• Problem to work on:
Copy out the data below from the line containing "Given: Open the Twitter share icon" to the line containing "Select 秒懂百科 in", both lines included, with all images left out.

──────── Study material

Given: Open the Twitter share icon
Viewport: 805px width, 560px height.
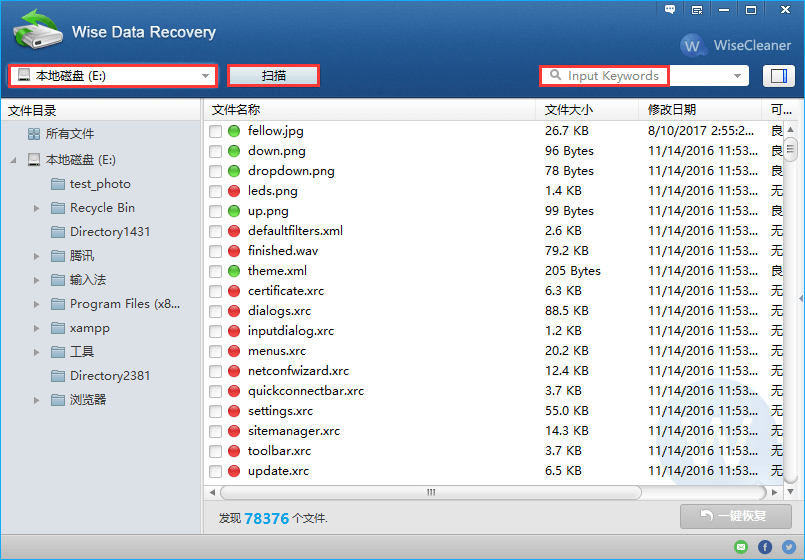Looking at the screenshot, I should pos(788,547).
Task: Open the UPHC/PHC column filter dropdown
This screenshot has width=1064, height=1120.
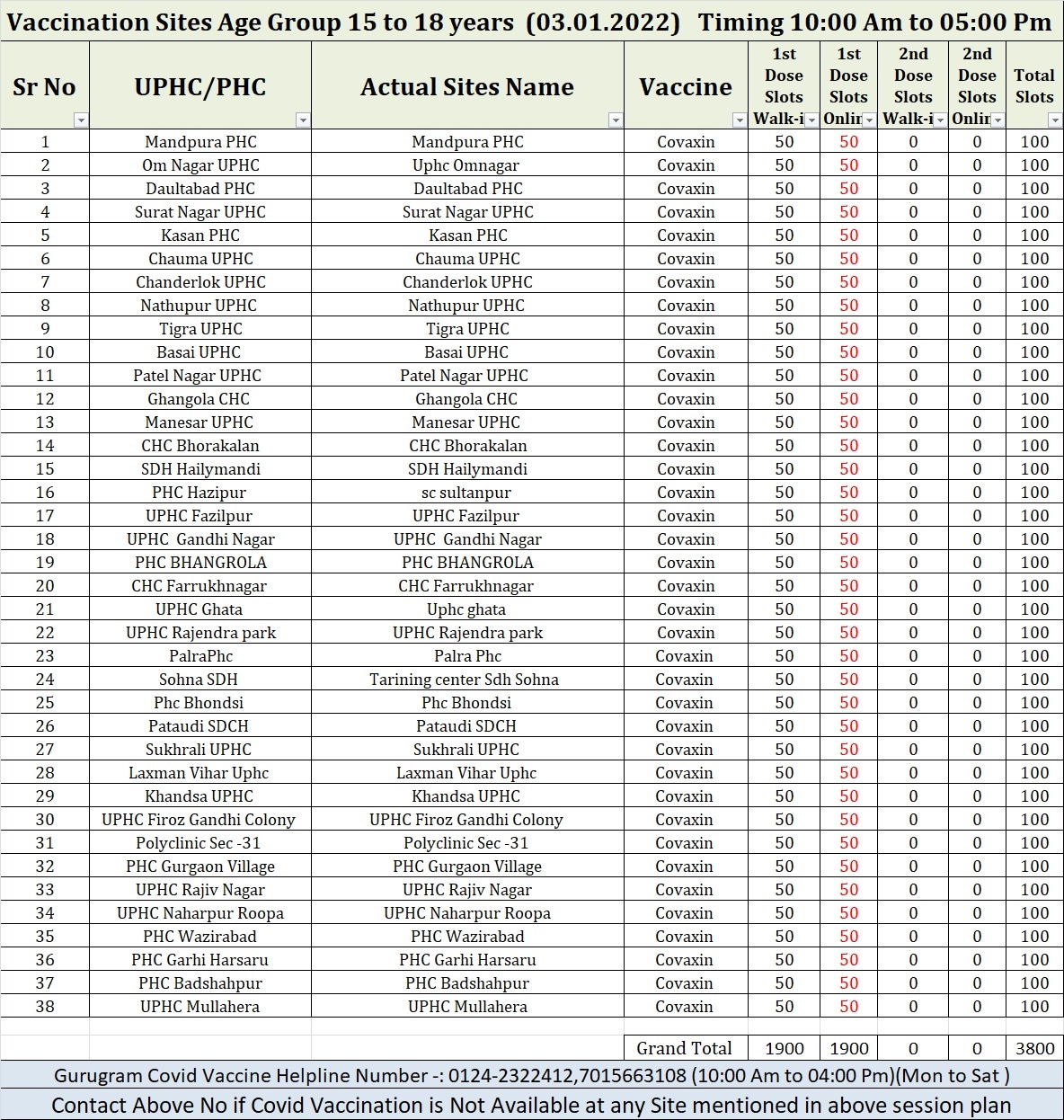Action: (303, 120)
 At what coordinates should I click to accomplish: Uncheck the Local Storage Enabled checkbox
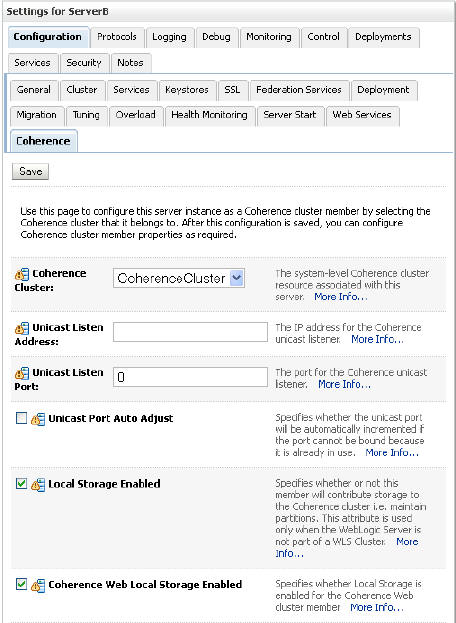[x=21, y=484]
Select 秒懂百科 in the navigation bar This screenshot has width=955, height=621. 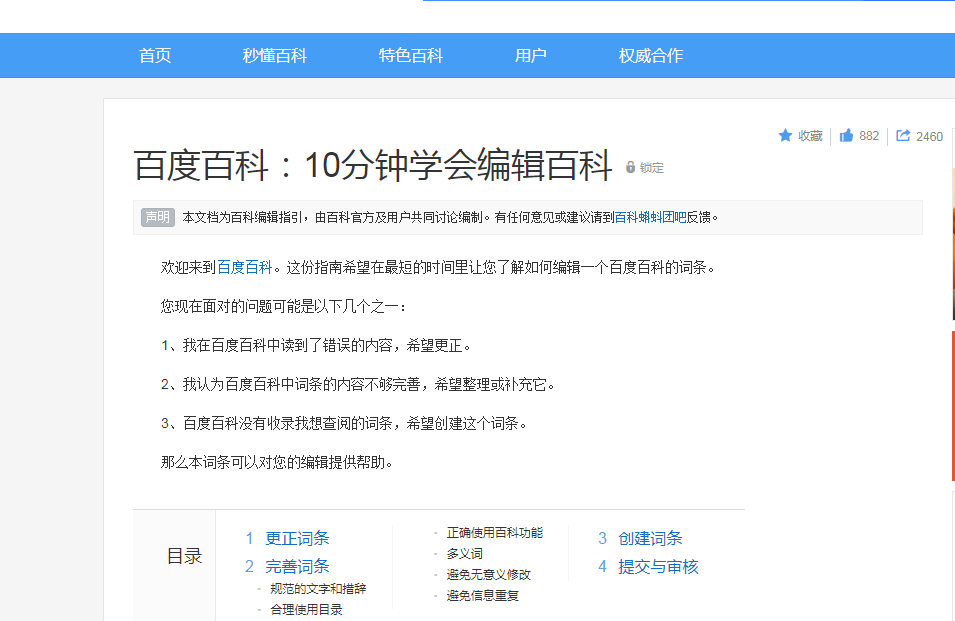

────────────────
──────── Study material

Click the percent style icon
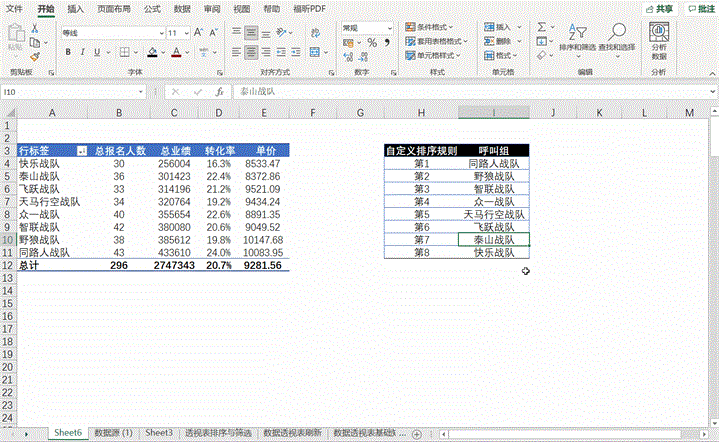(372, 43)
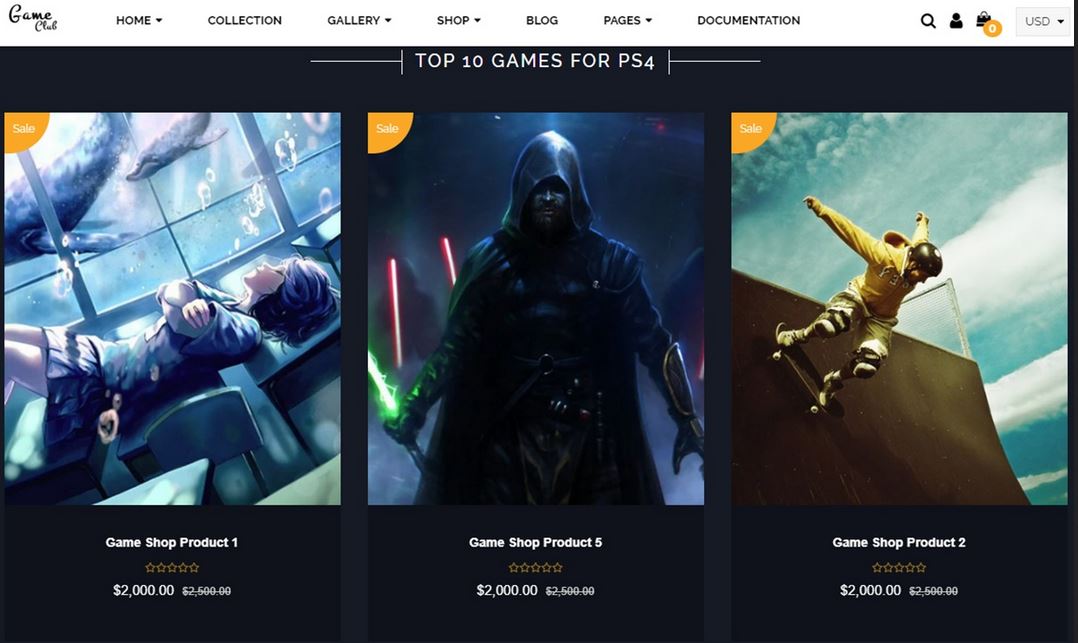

────────────────
──────── Study material

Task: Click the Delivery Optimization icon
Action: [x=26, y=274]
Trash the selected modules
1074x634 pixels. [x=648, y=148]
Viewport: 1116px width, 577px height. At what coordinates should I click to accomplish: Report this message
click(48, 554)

────────────────

• Answer to the problem:
Given: Open the Twitter share icon
Viewport: 805px width, 560px height.
Looking at the screenshot, I should pos(788,547).
Task: Open the UPHC/PHC column filter dropdown
This screenshot has width=1064, height=1120.
Action: (303, 120)
 At what coordinates should I click to accomplish: Uncheck the Local Storage Enabled checkbox
[x=21, y=484]
Select 秒懂百科 in the navigation bar This screenshot has width=955, height=621. 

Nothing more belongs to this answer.